THE €12m bank overdraft which Tallaght Hospital has been forced to secure is "prudent" and makes "good financial" sense, hospital chief executive Eilish Hardiman insisted. The cash is to provide patient services until the end of the year.
The major acute Dublin hospital got the facility from Allied Irish Banks to shore up an overspend which is already running at €10m.
It is unclear how many other hospitals are in the same position. But Beaumont, the Mater, St James and St Vincent's hospitals are already way over their budgets.
All voluntary hospitals are allowed by the HSE to seek bank overdrafts to meet cash shortages for the last quarter of the year because the HSE will not give them a bailout.
Ms Hardiman revealed Tallaght had a similar €12m overdraft at the end of last year, but only drew down €4m of the money, which they had to pay back in January this year out of their 2012 allocation.
She insisted the bank arrangement gave the hospital necessary "flexibility for cash pressures".

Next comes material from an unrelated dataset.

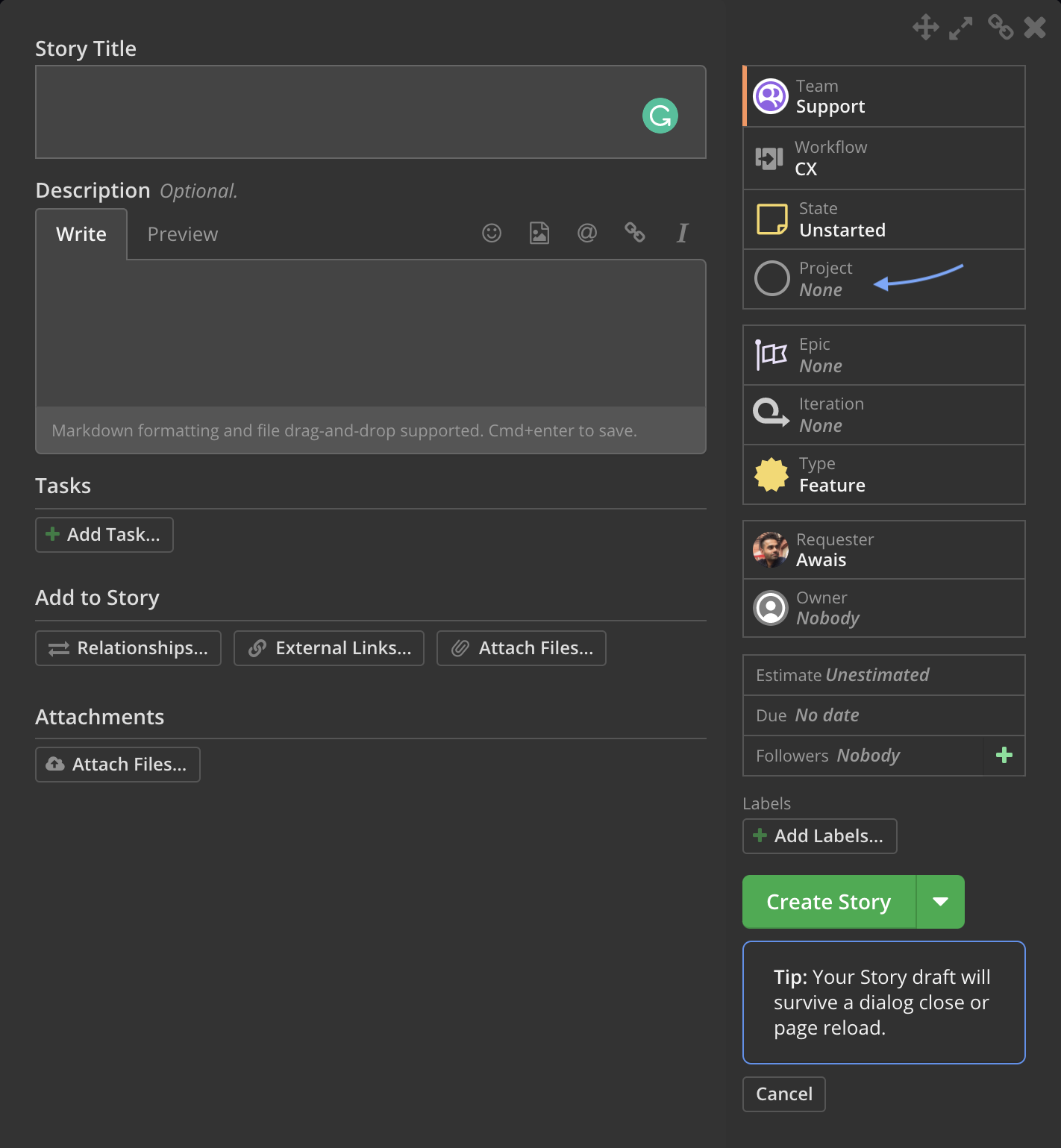Open Create Story dropdown arrow

(x=941, y=902)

Ms Hardiman explained the benefits by citing the example of orthopaedic surgery, where staff and other costs had to be paid upfront at the time of surgery and could later be recouped from the HSE. Cash flexibility, she added, provided the funding for these kinds of procedures
The chief executive said the arrangement with the bank had to be viewed against a backdrop where the hospital had achieved a 6pc saving in their budget, despite a 9pc cut in the overall allowance for 2012.
During this time, there had also been a 5pc rise in the number of patients seen at the hospital.

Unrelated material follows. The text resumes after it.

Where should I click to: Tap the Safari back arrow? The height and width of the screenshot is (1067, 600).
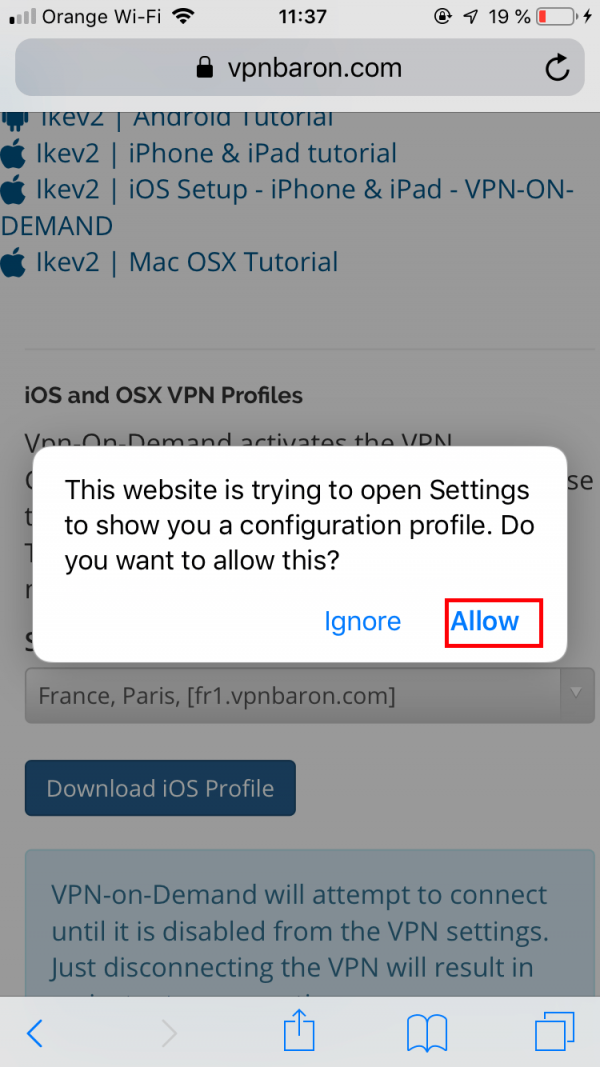34,1034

Under a strategic plan being operated by Tallaght Hospital, they were able to see more patients by measures such as reducing the length of stay and admitting patients for surgery on the day of their procedure.
"We are working on a stability plan and making significant progress," she added.

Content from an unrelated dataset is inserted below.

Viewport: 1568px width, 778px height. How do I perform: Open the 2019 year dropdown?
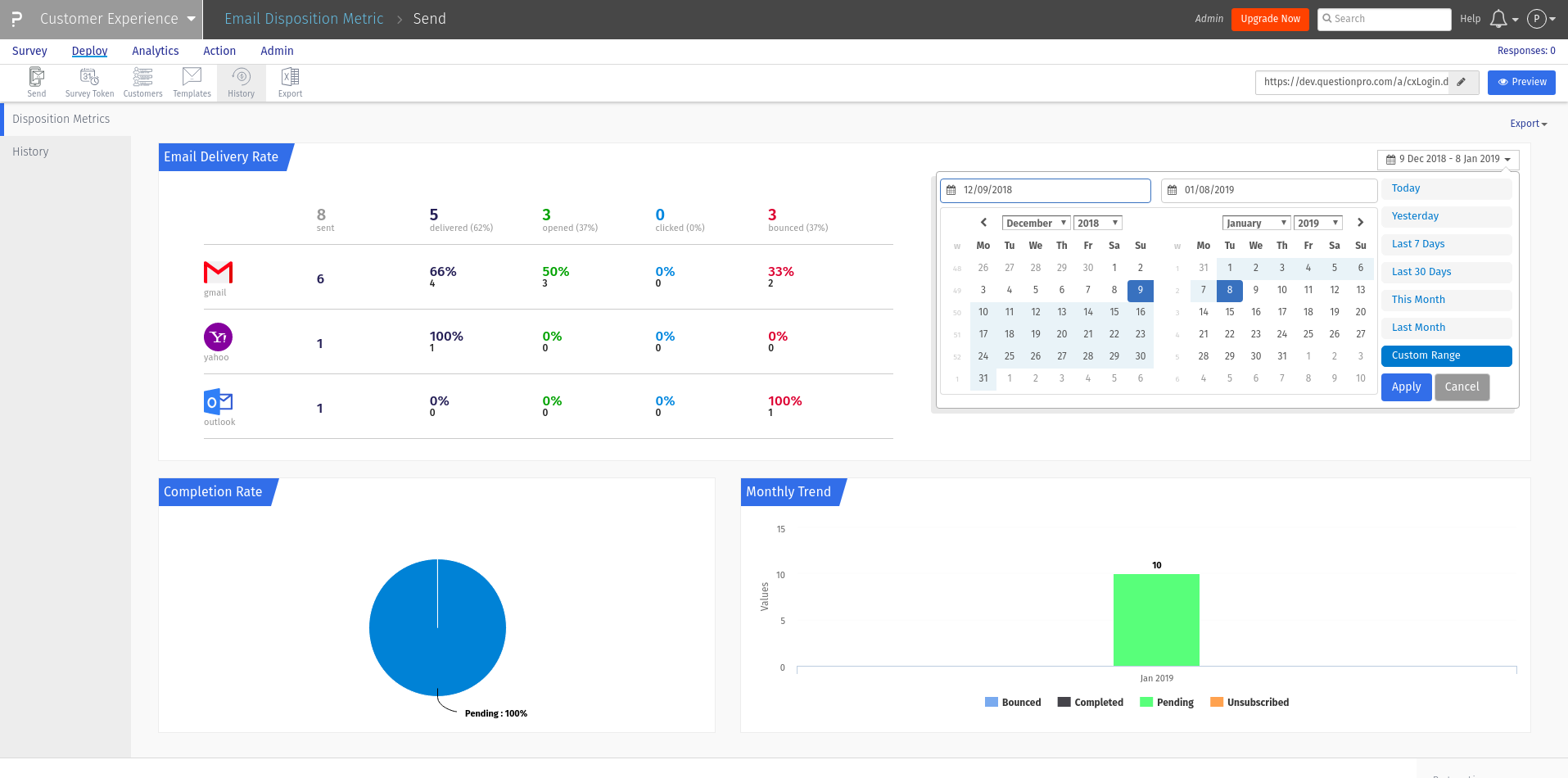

The recent establishment of the new acute medical unit means 800 fewer patients have been admitted to the hospital.
But the latest desperate move comes against the likelihood of more and imminent cuts to frontline health services.
Tallaght is not the only hospital facing the end of 2012 with a huge deficit and the HSE's own finances have plunged €50m deeper into the red in the past month alone.
The HSE now has a deficit of €374m which is likely to hit €438m or more by the end of the year.
Department of Health secretary general Dr Ambrose McLoughlin and new HSE head Tony O'Brien refused to detail how they will make up the cash.